On 12 April 2019 the one-month feedback period for the revision of the Cross-Border
Enforcement Directive ended. The EAC contributed feedback to the amended proposal
for a revision of the Directive. The Cross-Border Enforcement Directive gives national authorities access to the vehicle registers of other Member States via an electronic
information system which allows the identification of the suspected non-resident offender when it was impossible to stop the vehicle and/or identify the driver. Once the person suspected of having committed a traffic offence has been identified, the Member State in
which the offence was committed will decide whether to initiate follow-up proceedings. The
Directive lays down how the offence is to be communicated to the person concerned and
contains a (non-binding) template for the letter to be sent.
The amendment of the Directive is in line with the principles of road safety policy framework for 2021-2030, adopted on 16 May 2018 as part of the Third mobility package on road safety. The basic issue identified by the European Commission is the high number of offenders from abroad that go unpunished. According to the Commission, in 2015, “half of the detected road traffic offences committed by non-residents were not investigated and approximately half of the financial penalties for those road traffic offences by non-residents that had been
investigated were not successfully enforced” (Inception Impact Assessment, 15/03/2019).

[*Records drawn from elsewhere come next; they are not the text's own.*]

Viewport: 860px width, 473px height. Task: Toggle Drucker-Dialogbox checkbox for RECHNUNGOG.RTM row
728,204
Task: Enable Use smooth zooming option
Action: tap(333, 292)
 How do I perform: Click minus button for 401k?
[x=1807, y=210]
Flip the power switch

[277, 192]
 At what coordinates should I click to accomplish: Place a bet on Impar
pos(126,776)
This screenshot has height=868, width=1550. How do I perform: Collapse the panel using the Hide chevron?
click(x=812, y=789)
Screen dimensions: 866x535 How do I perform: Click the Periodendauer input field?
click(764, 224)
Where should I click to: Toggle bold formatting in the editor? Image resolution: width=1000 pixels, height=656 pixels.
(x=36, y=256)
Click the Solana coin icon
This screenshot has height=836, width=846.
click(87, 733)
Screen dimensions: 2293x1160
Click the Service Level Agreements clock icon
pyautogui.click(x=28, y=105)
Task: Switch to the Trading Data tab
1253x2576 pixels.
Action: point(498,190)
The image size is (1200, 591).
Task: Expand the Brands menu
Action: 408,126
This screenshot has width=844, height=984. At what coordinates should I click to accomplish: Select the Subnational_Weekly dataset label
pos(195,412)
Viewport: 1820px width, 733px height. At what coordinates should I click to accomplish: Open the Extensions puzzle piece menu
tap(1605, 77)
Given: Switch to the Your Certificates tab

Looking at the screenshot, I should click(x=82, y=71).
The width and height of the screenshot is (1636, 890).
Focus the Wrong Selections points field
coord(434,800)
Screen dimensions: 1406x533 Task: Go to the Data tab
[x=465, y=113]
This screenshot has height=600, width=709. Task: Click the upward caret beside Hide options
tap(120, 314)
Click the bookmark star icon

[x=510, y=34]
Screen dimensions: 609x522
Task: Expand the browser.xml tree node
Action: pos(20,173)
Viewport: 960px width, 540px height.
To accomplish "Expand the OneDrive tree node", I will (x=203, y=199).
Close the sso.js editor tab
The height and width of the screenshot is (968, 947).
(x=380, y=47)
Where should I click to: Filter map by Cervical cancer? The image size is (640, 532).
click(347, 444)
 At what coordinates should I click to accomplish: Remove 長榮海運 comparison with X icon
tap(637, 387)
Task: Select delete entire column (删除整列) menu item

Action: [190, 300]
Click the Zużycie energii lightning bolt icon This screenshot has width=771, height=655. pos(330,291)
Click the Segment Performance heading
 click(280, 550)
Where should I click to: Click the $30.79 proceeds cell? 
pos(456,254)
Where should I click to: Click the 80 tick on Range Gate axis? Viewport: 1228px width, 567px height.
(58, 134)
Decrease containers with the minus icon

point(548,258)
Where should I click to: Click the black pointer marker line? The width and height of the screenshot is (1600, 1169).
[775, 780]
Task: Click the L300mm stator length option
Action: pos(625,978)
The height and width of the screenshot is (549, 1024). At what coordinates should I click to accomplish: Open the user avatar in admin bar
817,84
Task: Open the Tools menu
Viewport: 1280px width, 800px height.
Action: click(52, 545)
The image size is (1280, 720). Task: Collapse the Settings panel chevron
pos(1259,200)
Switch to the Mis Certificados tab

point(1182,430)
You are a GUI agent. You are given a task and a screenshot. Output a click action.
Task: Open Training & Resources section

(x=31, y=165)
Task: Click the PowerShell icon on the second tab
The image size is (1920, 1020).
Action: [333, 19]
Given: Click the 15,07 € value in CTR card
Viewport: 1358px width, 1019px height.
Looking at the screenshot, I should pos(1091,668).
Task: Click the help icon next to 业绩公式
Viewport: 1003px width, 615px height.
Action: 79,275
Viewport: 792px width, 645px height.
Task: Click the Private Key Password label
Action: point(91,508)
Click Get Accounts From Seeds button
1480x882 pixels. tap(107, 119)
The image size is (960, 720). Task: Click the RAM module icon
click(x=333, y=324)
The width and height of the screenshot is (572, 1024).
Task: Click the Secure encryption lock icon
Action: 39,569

The Commission identified two main problems. First, the investigation to enforce financial
penalties is inadequate due to issues with the detection of vehicles, vehicle registers and the
provision of information on the offence (e.g. evidence). Secondly, the recognition of decisions on financial penalties is also inadequate since mutual recognition procedures of the Member States' administrative or judicial decisions following minor offences are often times ineffective or non-transparent. Moreover, different levels of fundamental rights protection translated into problems such as not translated follow-up documents, missing evidence or different deadlines for non-residents and residents. In addition to these major problems, the revision should amend the Directive to the new personal data protection rules (i.e. GDPR), and possibly extend the scope to non-road-safety matters such as non-payment of road charges. The EAC stressed in its feedback the need for improvement concerning the easy access to road safety traffic rules in force in different Member States, in particular regarding traffic offenses and their corresponding (financial) penalties. Moreover, car owner’s as well as car driver’s personal data have to be processed abiding duly by the principles of the GDPR, ePrivacy Directive as well as the Directive on the processing of personal data by public authorities in criminal offenses, ensuring their traceability at all times in a simple and transparent manner. The EAC also emphasized the need for further standardization of road safety rules such as harmonized regulations on high-visibility vests which would simplify the cross-border enforcement of road safety rules.